Recorded data:
###
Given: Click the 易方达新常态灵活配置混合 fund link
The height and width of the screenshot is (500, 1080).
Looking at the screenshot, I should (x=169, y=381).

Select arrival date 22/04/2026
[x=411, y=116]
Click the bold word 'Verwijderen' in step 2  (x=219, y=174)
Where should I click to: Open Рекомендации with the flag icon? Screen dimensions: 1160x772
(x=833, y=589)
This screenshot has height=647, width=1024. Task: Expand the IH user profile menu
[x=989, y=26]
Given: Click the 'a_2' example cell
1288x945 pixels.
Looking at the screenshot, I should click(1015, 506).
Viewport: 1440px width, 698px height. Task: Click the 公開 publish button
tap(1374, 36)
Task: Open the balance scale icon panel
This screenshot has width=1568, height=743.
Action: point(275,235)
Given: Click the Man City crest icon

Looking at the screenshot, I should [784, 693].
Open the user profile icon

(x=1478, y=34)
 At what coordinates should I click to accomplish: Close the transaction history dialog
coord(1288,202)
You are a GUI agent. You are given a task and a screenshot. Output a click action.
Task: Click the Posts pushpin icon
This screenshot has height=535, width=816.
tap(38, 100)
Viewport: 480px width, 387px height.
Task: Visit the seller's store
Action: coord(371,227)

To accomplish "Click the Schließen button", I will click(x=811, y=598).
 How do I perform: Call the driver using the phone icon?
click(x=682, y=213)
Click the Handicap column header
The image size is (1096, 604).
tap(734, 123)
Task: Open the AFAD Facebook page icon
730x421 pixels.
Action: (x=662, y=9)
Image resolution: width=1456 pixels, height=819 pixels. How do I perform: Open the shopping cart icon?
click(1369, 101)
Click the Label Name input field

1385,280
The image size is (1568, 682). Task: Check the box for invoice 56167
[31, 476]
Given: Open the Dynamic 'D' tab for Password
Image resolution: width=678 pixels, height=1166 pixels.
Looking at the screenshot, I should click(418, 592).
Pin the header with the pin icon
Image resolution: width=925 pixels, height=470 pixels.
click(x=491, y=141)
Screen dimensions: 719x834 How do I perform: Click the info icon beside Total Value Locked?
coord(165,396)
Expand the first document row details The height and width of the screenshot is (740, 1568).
###
Brief>
Reproduce the lines above, beginning at the line with "1288x945 pixels." and stopping after the line with "Task: Open the AFAD Facebook page icon", exactly as they are.

Result>
1288x945 pixels.
Looking at the screenshot, I should click(1015, 506).
Viewport: 1440px width, 698px height. Task: Click the 公開 publish button
tap(1374, 36)
Task: Open the balance scale icon panel
This screenshot has width=1568, height=743.
Action: point(275,235)
Given: Click the Man City crest icon

Looking at the screenshot, I should [784, 693].
Open the user profile icon

(x=1478, y=34)
 At what coordinates should I click to accomplish: Close the transaction history dialog
coord(1288,202)
You are a GUI agent. You are given a task and a screenshot. Output a click action.
Task: Click the Posts pushpin icon
This screenshot has height=535, width=816.
tap(38, 100)
Viewport: 480px width, 387px height.
Task: Visit the seller's store
Action: coord(371,227)

To accomplish "Click the Schließen button", I will click(x=811, y=598).
 How do I perform: Call the driver using the phone icon?
click(x=682, y=213)
Click the Handicap column header
The image size is (1096, 604).
tap(734, 123)
Task: Open the AFAD Facebook page icon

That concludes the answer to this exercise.